Why you shouldn't freak out in June about Cueto's opt-out

Why you shouldn't freak out in June about Cueto's opt-out

SAN FRANCISCO — There’s a very important fact you need to keep in mind when talk of Johnny Cueto’s opt-out comes up, as it so often will over the next six weeks: The Giants always expected him to opt-out after this season, from the moment the ink was dry on the six-year, $130-million contract. 

When you sign at the top of your game and have a chance to hit the market at 31 years old and cash out a second time, you take it. Those are just the rules of professional sports.
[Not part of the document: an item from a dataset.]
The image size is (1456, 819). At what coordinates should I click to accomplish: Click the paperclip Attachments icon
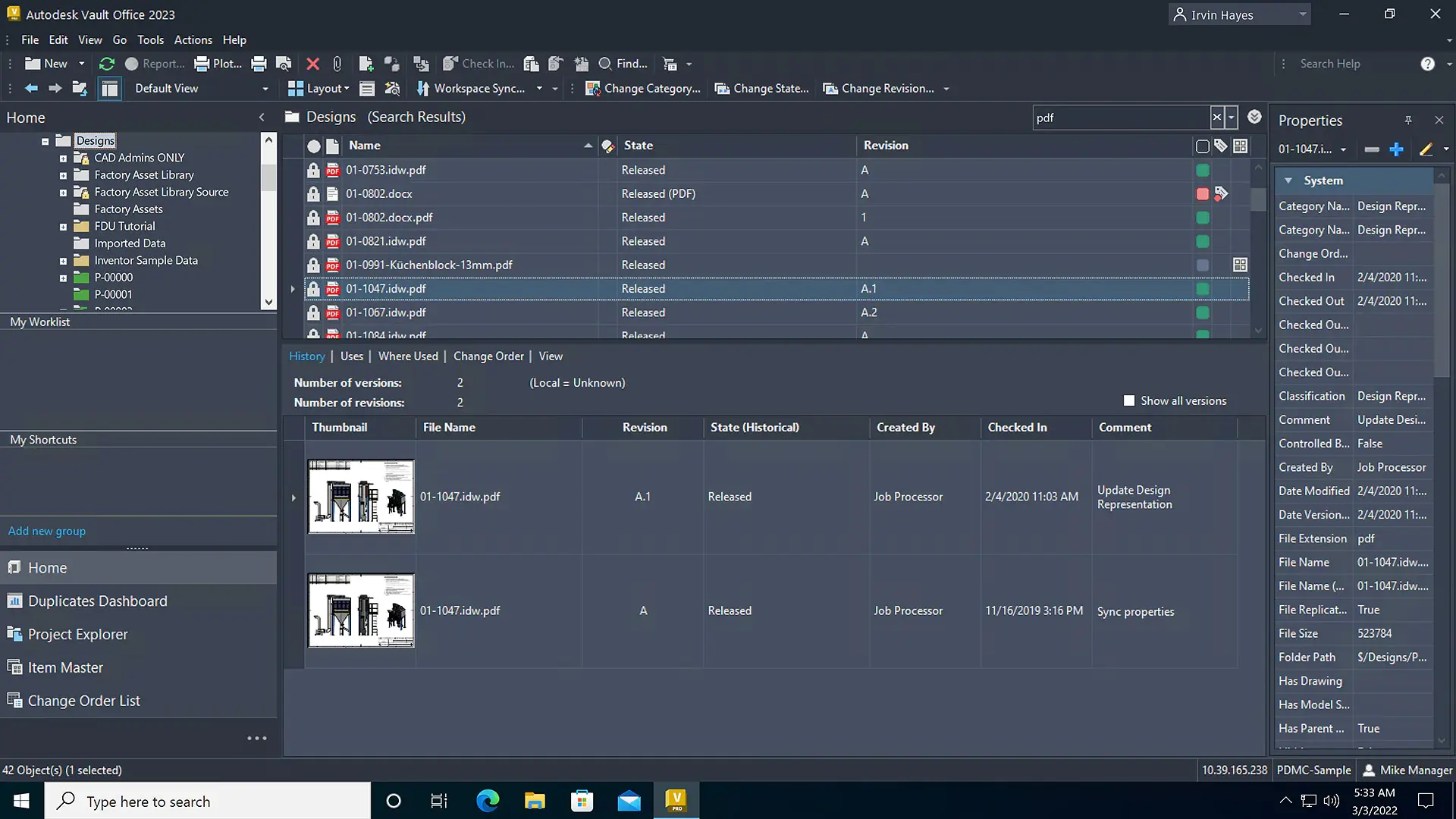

On the day Cueto was introduced, his agent, Bryce Dixon, said the two-year opt-out was important because they felt Cueto didn’t get a totally fair shot at free agency. 

“Johnny, a little bit unfairly, had a lot of questions about his arm,” Dixon said in December of 2015. “I felt we could reestablish his actual value … He knows he’s as good as (David) Price and (Zack) Greinke, but his situation was a little different.”

The Giants were fine with this, too. The flip side of the opt-out is that if you have the chance to pay a dominant right-hander $46 million over two years, and then escape his mid- to late-thirties, you do it. Every time. You don’t even blink. 

So, here we are, in June of the second year of that deal, with reports that Cueto will opt out. You should take a deep breath because you should have already expected this. But if you didn’t, take comfort in this: By all indications, Cueto has not made a decision, even with the Giants having an unimaginably poor season. 

First of all, Cueto can't make a decision in June. What if the blisters return and he repeats his April ERA a couple more times? What if his elbow starts barking? There are no guarantees with pitchers, and until Cueto gets through the second season, there will be no finality with his decision. 

Aside from the fact that he really can’t make that decision, though, sources insist Cueto hasn’t made up his mind or even thought much about it. People familiar with his thinking continue to say the focus has been baseball all season long, from spring training through his last start. 

Cueto is said to be happy in San Francisco and he enjoys pitching in front of the crowd at AT&T Park. His biggest concern has been wins and losses, and in that respect, this has been a disappointing year for all involved. 

That record has brought the Giants to a crossroads, and this is where it gets interesting. The easy solution is to trade Cueto next month, avoid the opt-out situation entirely, and add prospects to a system lacking them. But, it’s complicated. The Giants do not intend a full teardown, and if they’re going for it again in 2018 — with their core of Buster Posey, Brandon Crawford, Madison Bumgarner, etc. locked in, that’s the plan — they’ll want that second ace at the top of the rotation. And if Bumgarner doesn’t return to form after an injury, they’ll need Cueto’s presence. 

The Giants have until July 31 to decide what to do with Cueto. He has until three days after the World Series ends to decide what to do with his contract. Here in June, by all indications, those decisions haven’t been made.